Dataset entries
—————

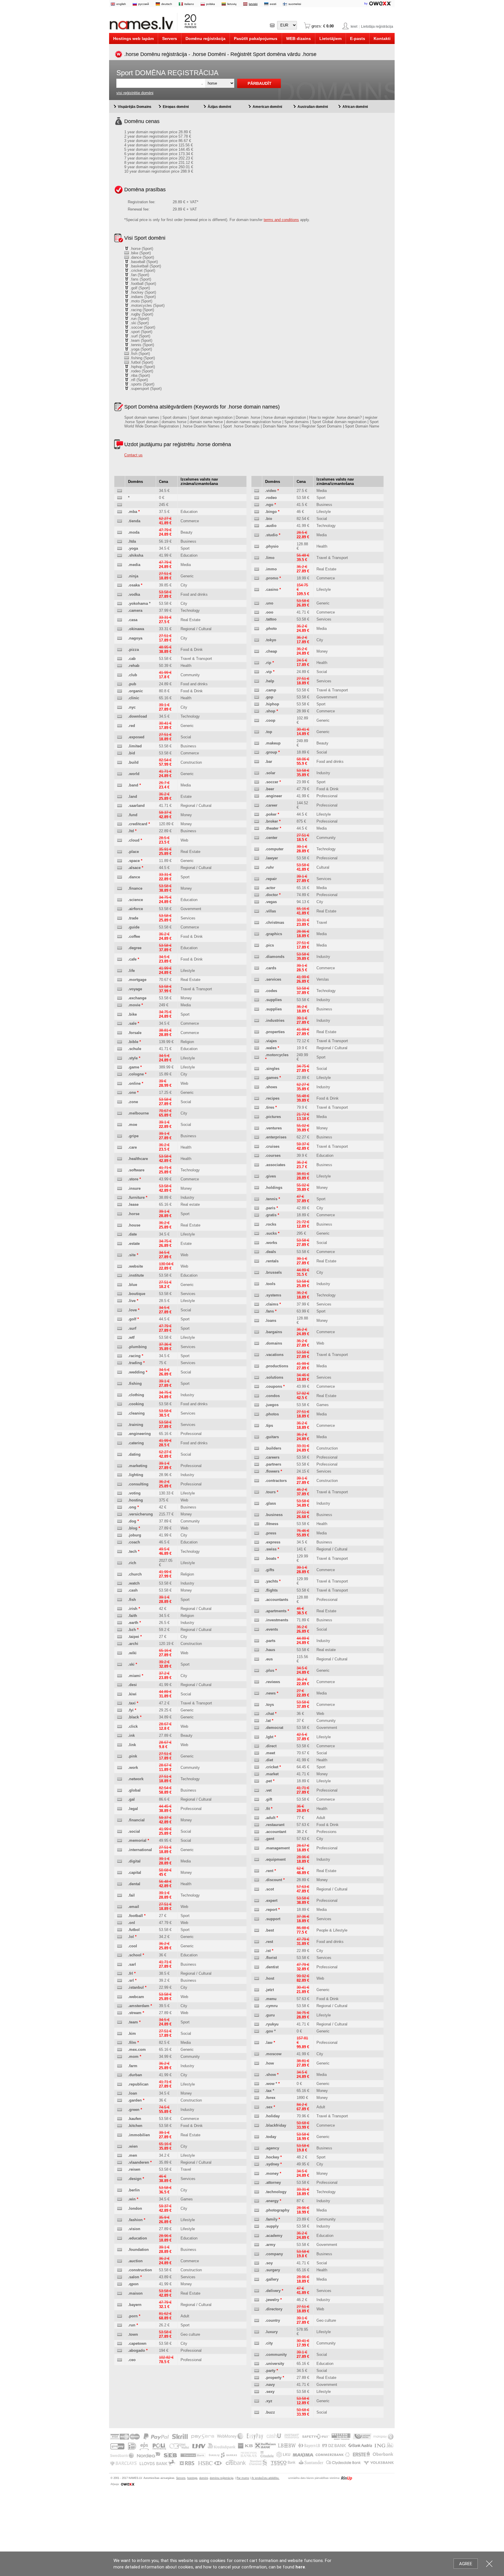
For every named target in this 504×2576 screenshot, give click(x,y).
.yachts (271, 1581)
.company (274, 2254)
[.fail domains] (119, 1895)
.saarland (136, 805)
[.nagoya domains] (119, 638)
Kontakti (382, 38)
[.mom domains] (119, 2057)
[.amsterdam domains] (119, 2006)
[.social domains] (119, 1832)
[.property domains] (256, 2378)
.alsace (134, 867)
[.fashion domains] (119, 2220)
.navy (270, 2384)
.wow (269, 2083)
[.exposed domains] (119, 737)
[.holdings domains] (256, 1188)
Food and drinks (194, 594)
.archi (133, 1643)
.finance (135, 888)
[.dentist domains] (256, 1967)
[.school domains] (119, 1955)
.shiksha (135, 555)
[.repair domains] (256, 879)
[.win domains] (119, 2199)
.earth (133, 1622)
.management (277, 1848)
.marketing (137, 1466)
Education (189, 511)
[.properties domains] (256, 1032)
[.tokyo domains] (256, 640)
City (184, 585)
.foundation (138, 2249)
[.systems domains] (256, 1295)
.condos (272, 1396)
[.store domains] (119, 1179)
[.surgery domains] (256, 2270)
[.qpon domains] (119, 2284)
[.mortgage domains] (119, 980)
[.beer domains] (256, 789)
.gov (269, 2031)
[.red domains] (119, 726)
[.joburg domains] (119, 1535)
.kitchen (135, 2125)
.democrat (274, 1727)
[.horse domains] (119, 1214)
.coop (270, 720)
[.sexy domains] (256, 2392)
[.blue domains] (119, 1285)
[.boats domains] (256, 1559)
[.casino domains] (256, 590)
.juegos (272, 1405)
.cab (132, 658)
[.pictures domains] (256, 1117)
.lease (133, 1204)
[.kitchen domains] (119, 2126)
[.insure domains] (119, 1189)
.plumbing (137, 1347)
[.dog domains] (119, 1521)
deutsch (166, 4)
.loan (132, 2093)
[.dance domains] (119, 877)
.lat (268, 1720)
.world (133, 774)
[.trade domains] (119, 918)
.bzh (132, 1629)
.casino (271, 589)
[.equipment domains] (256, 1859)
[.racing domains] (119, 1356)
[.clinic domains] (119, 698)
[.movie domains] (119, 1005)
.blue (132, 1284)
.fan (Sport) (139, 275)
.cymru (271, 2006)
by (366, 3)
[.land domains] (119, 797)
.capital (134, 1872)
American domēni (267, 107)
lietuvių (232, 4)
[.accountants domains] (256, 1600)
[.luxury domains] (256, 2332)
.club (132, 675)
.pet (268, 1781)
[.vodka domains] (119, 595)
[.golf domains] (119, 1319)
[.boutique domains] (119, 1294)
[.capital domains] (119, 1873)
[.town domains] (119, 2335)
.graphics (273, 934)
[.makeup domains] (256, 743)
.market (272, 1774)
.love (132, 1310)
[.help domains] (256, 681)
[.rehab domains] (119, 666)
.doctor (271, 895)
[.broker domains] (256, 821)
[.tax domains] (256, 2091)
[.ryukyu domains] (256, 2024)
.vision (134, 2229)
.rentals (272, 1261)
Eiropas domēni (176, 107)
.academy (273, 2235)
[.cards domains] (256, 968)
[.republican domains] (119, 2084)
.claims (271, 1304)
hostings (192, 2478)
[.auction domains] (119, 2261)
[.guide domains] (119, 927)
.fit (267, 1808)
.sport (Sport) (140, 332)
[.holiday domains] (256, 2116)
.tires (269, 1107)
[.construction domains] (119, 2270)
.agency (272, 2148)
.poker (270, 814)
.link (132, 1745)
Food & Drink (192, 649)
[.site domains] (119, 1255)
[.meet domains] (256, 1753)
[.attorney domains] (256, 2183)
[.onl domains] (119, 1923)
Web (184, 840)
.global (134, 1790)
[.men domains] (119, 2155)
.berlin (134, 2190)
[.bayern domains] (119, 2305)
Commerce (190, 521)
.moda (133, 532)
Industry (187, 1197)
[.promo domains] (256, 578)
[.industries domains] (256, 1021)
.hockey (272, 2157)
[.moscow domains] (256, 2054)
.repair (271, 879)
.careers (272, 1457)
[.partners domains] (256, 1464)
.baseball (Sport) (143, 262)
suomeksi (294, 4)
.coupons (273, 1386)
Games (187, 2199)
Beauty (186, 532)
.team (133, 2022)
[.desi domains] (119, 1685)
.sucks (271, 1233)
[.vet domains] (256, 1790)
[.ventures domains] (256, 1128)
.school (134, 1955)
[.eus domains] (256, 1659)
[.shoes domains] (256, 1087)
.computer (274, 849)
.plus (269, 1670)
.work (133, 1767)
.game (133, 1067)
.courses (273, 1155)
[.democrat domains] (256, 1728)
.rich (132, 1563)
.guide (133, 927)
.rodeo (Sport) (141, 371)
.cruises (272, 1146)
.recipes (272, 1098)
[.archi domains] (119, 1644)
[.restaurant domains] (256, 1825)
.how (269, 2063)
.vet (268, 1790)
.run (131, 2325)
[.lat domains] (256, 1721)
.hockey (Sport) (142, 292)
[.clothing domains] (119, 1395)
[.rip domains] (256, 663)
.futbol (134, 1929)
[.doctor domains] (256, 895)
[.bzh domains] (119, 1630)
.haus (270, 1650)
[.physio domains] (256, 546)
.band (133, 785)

—————

• **What is needed**
Write out each line above that contains the word "Sport".

• **Exercise solution**
.fan (Sport) (139, 275)
.sport (Sport) (140, 332)
.baseball (Sport) (143, 262)
.rodeo (Sport) (141, 371)
.hockey (Sport) (142, 292)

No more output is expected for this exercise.